Concerns were also raised about a paragraph on Israel that criticised the Jewish state and mentioned it alongside Syria and Yemen in the context of “humanitarian crises”. Sources said some at the meeting wanted the text broadened to include reference to other countries and conflicts – an amendment that was approved.
At one stage Ian Lavery, Labour’s joint campaign chief, said he believed the polls were wrong and suggested that, to quote one source, “everything would be fine”. The claim was met with laughter from some in the room.
After the meeting, Mr Corbyn addressed reporters and announced that the manifesto had been “unanimously agreed”.
“We’ve amended the draft document that was put forward in the most informed, interesting, sensible discussion and debate in our party,” he said.
“Our manifesto will be an offer that transforms the lives of many people in our society and ensures that we have a government in Britain on 8 June that will work for the many not the few…We believe the policies in it are very popular.”
Reporters demanding to know whether the Labour leader had leaked his own manifesto and whether the whole episode constituted a “shambles” were studiously ignored.
Overlooking the fact that its contents was already splashed all over the nation’s newspapers, Mr Corbyn said the 51-page manifesto would be published “in the next few days” and promised “costings of all the pledges and policies that we make”. The leak, however, means the scheduled announcements are likely to be largely redundant.
Despite this, the Labour leader’s positive tone was echoed by Unite general secretary Len McCluskey, who described the meeting as “brilliant” and said there had been “complete unanimity” over the contents of the manifesto.
When NEC members began to emerge from the building, Mr Corbyn’s media team light-heartedly warned waiting journalists to mind their feet – desperate to avoid any other members of the media pack being injured in the course of following the Labour leader.
As the meeting drew to a close, a party spokeswoman announced that Mr Corbyn would be making a statement but would not be taking questions. In the end he emerged earlier than expected, spoke for two minutes and headed back into the building as reporters yelled questions about whether his office had been behind the leak.
The leaking of the manifesto had shattered the carefully-constructed plans for launching the party’s keystone policies and set the ball rolling on a surreal day that saw Mr Corbyn’s car run over a cameraman’s foot and Mr McCluskey emerge from the crunch meeting only to fall over and slide down the steps outside the building on his backside.
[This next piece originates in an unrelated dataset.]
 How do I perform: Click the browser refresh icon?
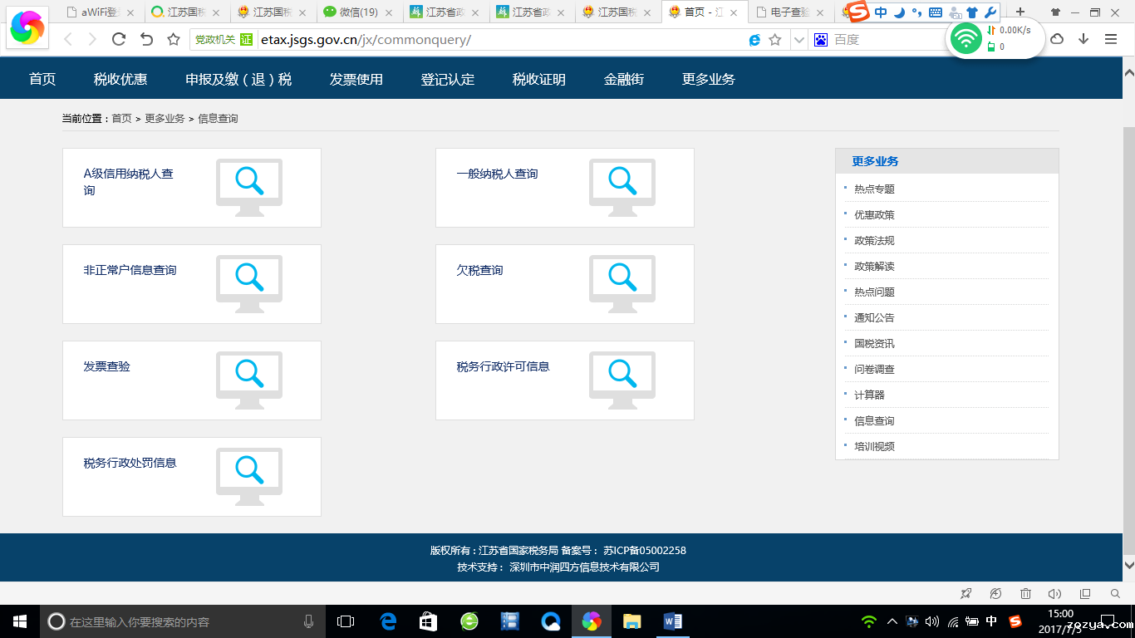tap(119, 39)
That incident sparked a row between reporters and the venue’s security staff, with the burly guards accusing the waiting media of “intimidating” Mr McCluskey, the controversial six-foot-plus leader of Britain’s biggest trade union and a man who is no stranger to the limelight.
As the recriminations over the leaked document continued, allies of Mr Corbyn accused staff at the party’s headquarters in Victoria of being behind the act in an attempt to destabilise the leadership, while others speculated that the leader’s office could have intentionally leaked their own document in order to frame his opponents and make it harder for the contents of the manifesto to be altered at Thursday’s meeting. Mr Corbyn’s team said such a suggestion was “categorically and completely untrue”.